* GIVEN ENTRIES *
■ ■ ■ ■ ■

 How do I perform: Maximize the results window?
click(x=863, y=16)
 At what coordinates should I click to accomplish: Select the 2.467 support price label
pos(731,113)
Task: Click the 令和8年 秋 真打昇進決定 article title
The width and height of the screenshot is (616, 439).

■ ■ ■ ■ ■

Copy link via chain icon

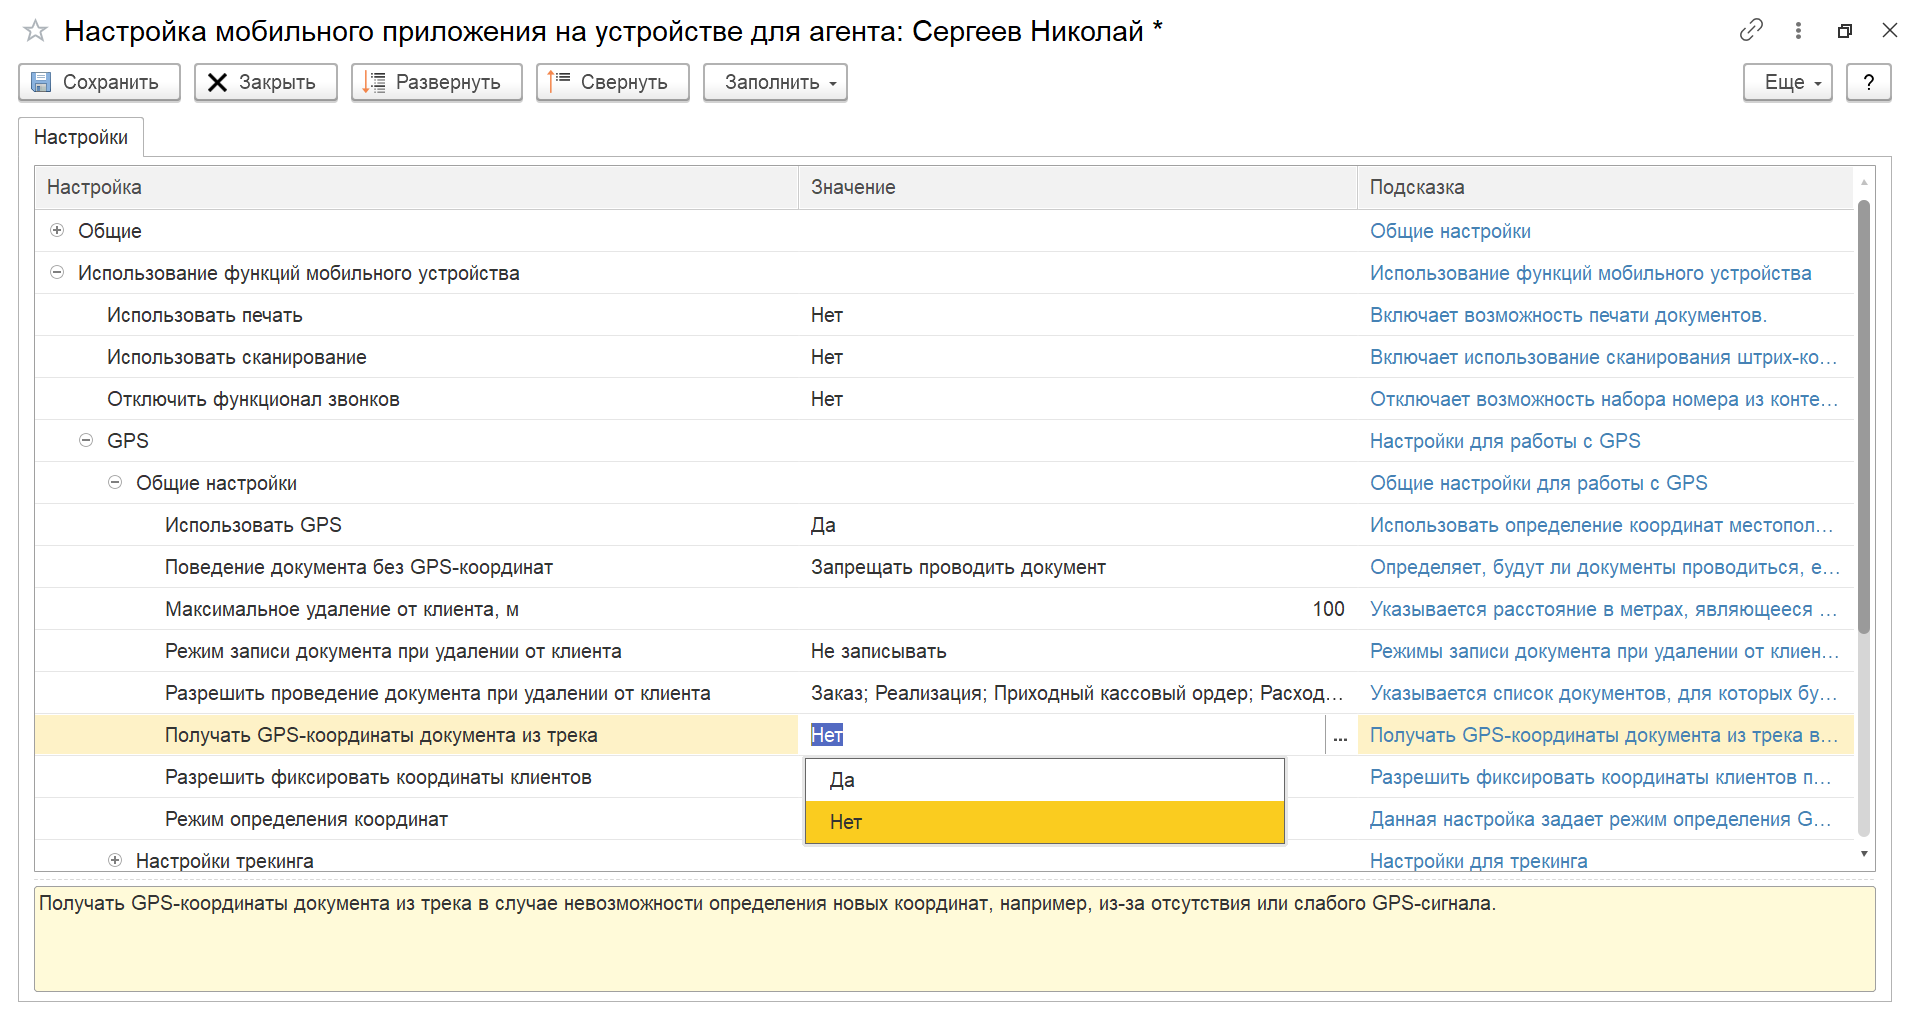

■ ■ ■ ■ ■

Of the lines above, output exactly those from the line bearing "At what coordinates" through the line bearing "The width and", inclusive.

* OUTPUT OF THE EXERCISE *
 At what coordinates should I click to accomplish: Select the 2.467 support price label
pos(731,113)
Task: Click the 令和8年 秋 真打昇進決定 article title
The width and height of the screenshot is (616, 439).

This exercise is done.